### Work to complete:
Rewrite the records below with "arrow" replaced by "pointer" and nothing else changed. Leave the pictures out of your answer.

### Rows:
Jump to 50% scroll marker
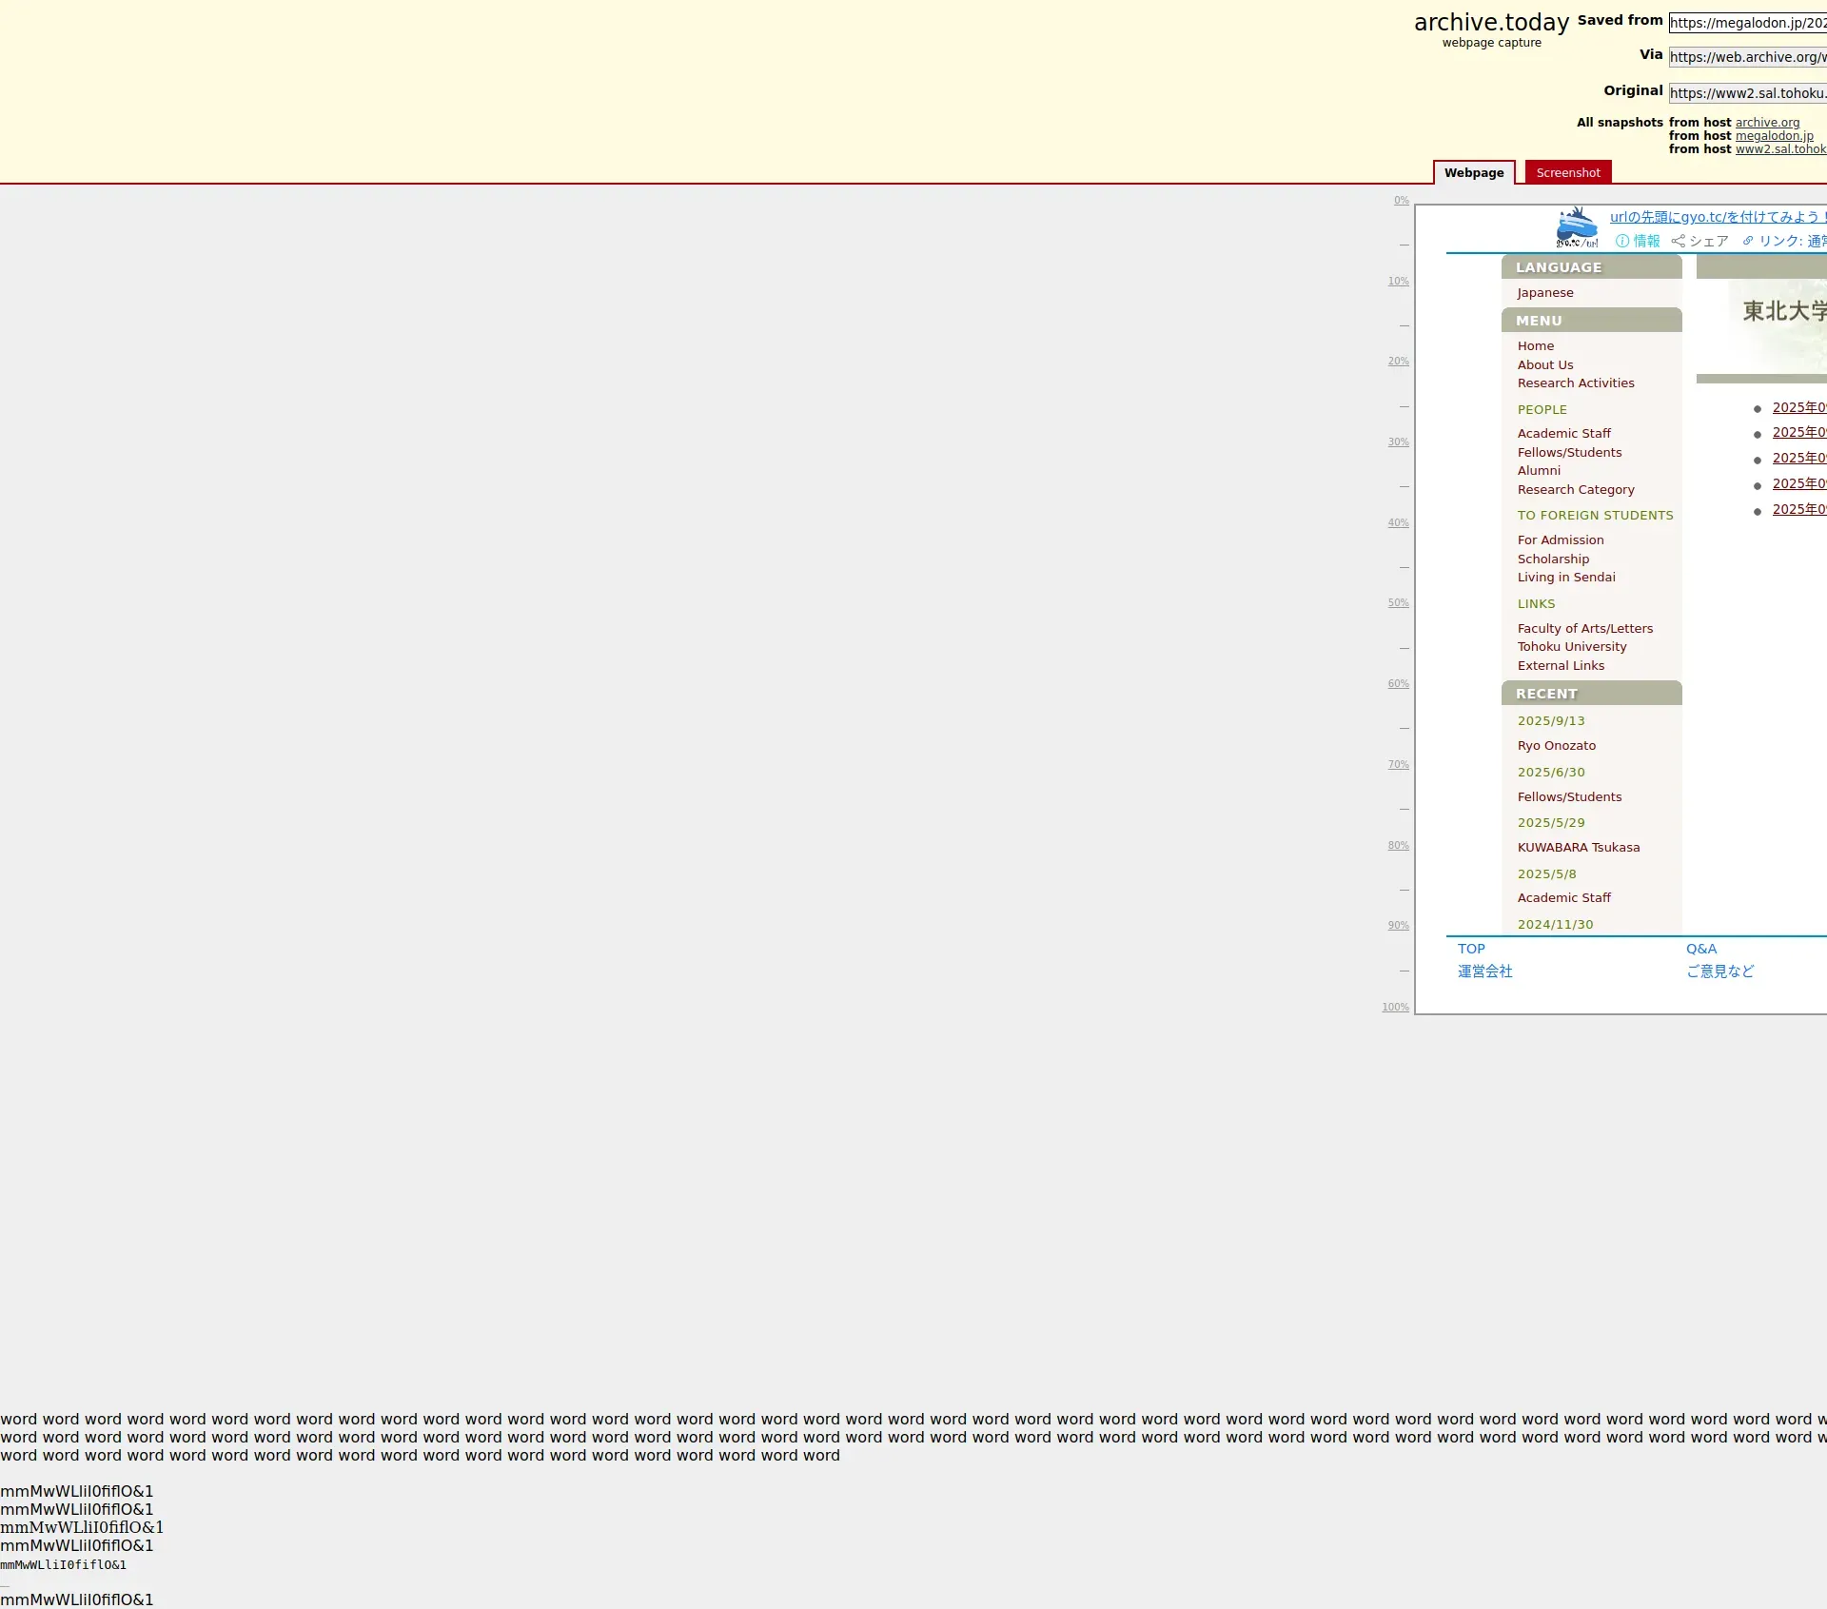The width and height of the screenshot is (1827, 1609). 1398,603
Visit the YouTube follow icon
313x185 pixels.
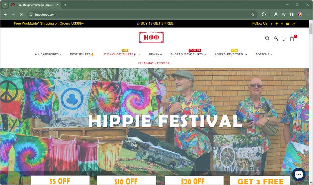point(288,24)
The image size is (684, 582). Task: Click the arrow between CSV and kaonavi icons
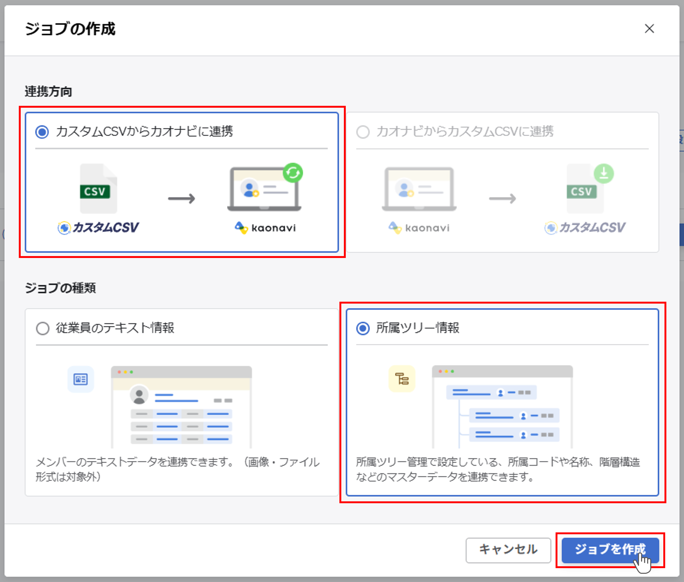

### Reply:
Jump to 50% scroll marker
The width and height of the screenshot is (1827, 1609). 1398,603
Visit the YouTube follow icon
313x185 pixels.
point(288,24)
The image size is (684, 582). Task: Click the pointer between CSV and kaonavi icons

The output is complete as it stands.